Poudrière
Un règlement de compte à
l'ancienne d'Olivier BKZ
Nous les avons repérés dès que nous sommes
arrivés à la hauteur du bar, du trottoir d'en face, et je n'ai pu
m'empêcher de lâcher un traînant « et
meeeerde ! ».
Ce juron ne veut peut-être rien dire pour vous,
mais pour moi ça voulait dire beaucoup, et pas du tout que j'étais
libre ; justement, c'était tout le contraire ! Ça
signifiait qu'une destinée violente m'attendait, et que je ne
pourrais rien faire pour l'éviter.
À travers la vitre du troquet, notre troquet,
nous reconnaissions trois types appartenant à une bande que nous
avions toujours consciencieusement évitée. De leur côté et jusqu'à
ce jour, cela avait été réciproque. Même les quelques échauffourées
entre individus isolés les soirs de grandes bières n'avaient jamais
provoqué de guerre ouverte et frontale. Trop à perdre et rien à
gagner, pour personne.
Faut croire que la nature de l'Homme n'aime pas
la paix, profondément, car leur présence ici, dans notre bar,
signifiait qu'un seuil risquait d'être franchi aujourd'hui... Un
pas en direction de l'ultra-violence.
Le bar était fréquenté par eux il y a longtemps,
et puis un jour, sans que l'on sache trop pourquoi, le proprio
avait changé. Un vieux type avait repris l'affaire, ils avaient
déserté l'endroit, alors nous nous étions tous pointés et
installés.

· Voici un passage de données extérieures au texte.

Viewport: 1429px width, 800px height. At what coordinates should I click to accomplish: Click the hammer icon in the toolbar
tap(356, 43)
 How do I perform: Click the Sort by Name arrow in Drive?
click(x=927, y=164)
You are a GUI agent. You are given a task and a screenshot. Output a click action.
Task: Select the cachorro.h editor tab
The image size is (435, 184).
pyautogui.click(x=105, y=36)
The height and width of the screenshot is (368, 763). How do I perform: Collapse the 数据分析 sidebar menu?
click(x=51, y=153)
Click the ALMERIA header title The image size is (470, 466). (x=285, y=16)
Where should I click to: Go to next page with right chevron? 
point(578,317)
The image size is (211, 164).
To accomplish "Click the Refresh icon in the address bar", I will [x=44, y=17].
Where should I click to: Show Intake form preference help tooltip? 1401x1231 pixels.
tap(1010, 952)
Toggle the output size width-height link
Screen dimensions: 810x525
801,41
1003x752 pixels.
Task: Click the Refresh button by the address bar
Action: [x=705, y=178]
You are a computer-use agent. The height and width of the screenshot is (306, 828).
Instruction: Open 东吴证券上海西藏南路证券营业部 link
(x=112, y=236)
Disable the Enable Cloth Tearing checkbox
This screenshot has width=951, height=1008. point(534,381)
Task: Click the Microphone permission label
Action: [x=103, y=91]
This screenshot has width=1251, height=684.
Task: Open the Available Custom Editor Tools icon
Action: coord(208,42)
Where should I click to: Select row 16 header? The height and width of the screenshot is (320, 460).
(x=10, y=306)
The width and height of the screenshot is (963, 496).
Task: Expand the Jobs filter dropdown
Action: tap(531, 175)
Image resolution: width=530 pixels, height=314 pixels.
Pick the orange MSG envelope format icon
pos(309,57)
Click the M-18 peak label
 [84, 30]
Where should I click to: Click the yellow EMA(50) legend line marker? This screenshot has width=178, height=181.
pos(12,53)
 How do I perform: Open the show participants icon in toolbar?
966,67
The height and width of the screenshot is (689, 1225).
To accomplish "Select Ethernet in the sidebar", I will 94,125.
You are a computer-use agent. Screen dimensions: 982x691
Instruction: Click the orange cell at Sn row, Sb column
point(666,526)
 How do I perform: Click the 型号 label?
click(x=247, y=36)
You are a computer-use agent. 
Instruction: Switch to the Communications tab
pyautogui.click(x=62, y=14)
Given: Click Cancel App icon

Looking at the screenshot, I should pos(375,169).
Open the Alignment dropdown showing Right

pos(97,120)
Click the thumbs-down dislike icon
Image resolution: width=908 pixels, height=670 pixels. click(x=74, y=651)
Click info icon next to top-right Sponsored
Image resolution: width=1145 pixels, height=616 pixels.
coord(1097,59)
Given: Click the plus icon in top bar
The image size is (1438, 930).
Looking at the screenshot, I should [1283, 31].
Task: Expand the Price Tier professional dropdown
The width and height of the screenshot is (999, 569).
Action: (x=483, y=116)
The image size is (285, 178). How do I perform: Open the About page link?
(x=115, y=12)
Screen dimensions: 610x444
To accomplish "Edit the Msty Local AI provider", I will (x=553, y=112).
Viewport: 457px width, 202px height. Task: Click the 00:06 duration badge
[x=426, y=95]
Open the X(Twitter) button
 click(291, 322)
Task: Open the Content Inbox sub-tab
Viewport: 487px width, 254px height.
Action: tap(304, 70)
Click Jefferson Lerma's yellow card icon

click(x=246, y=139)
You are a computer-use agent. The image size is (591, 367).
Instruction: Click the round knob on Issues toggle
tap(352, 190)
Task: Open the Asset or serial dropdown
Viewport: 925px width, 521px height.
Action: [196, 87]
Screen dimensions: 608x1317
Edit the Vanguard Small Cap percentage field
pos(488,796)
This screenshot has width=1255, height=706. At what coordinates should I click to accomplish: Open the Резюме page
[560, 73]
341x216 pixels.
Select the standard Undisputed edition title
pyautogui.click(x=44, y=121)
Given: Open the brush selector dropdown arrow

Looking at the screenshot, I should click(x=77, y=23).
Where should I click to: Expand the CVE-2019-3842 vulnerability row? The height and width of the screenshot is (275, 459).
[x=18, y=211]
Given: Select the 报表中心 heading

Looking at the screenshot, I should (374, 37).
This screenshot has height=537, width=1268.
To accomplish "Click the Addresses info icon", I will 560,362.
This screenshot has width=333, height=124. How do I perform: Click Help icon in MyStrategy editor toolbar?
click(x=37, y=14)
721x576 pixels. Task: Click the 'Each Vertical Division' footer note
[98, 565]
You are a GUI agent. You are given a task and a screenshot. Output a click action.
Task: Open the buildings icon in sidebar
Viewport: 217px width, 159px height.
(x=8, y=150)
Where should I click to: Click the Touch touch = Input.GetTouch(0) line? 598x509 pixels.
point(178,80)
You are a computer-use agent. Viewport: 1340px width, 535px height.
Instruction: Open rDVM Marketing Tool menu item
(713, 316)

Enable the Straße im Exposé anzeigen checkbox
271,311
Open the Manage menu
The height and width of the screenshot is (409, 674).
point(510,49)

Le nouveau patron était plutôt sympa, nous ne foutions
pas la merde (enfin rarement), nous pouvions jouer gratuitement au
billard ou au baby-foot et en échange, nous laissions le vieux
reluquer nos femelles, lancer ses réflexions salaces, voire laisser
traîner ses mains, de temps en temps.
Une pensée marrante me traversa alors que nous
traversions la rue.
« Pourquoi tu rigoles ? me demanda
Rage.
— La situation me fait penser aux Juifs et aux
Arabes qui se foutent sur la gueule. J'veux dire, ils étaient là y
a longtemps, ils se sont barrés du bar, nous nous sommes pointés et
ils reviennent... J'pense que ça peut faire de nous de foutus
Palestiniens ! »
Rage n'a pas trop capté la vanne, mais C., lui,
m'a lancé un regard noir.
« Si tu traites ces mecs de Juifs, je te jure
que c'est moi qui t'égorge ! »
C. savait bien que je n'étais pas du genre à
foutre la merde, mais il savait aussi que j'adorais rigoler, tout
le temps, et surtout lorsque la situation n'était pas... très
adaptée...
Nous sommes entrés dans le bar, et comme dans
ces vieux westerns, le temps s'est arrêté.
Ils étaient trois. Tout en crânes rasés,
Rangers, marcels blancs et swastikas tatoués.
Deux autour du billard, un dans une banquette à
côté de nos copines, et y avait juste un gars à nous, tout gris,
accoudé au comptoir, mais lui ne comptait pas, car de l'avis de
tous, il s'agissait d'un foutu connard.
Nous sommes restés quelques secondes debout à
l'entrée du bar et puis nous avons rejoint le comptoir. D'habitude
nous nous affalions direct en criant. Le type assis sur la
banquette s'est levé et s'est dirigé vers ses potes au billard, qui
avaient arrêté de jouer. Tout cela faisait déjà partie de la grande
comedia dell'arte, y avait rien de naturel, l'équivalent des
reportages animaliers quand des conneries de bestioles font tout un
tas de simagrées, comme grogner, tourner-autour ou danser...
Le vieux nous a jeté un drôle de regard qui
voulait dire « pitié, j'ai pas l'argent pour refaire ce
bar ».
Je me suis retourné vers la salle, et c'est là
que j’ai aperçu leur quatrième copain, celui que nous n'avions pas
encore remarqué. Il s'agissait d'un chien, un putain de
bull, pile la race qui m’insupportait encore plus que les
terriers (car si les chiens terriers sont des cons – fait
indiscutable –, les bulls, eux, sont tout aussi abrutis,
mais un million de fois plus dangereux !).
Comme un ancien général d'armée aux jumelles, je
prenais la mesure des forces en présence, et je me sentis mal, la
situation n'était pas à notre avantage !
Un des types de chez eux pouvait être qualifié
de gros compte double. Vraiment énorme, tout en muscles et en gras,
il portait un tatouage dans le cou qui annonçait bien la couleur,
plus une gueule patibulaire à mâcher des pierres au petit déjeuner.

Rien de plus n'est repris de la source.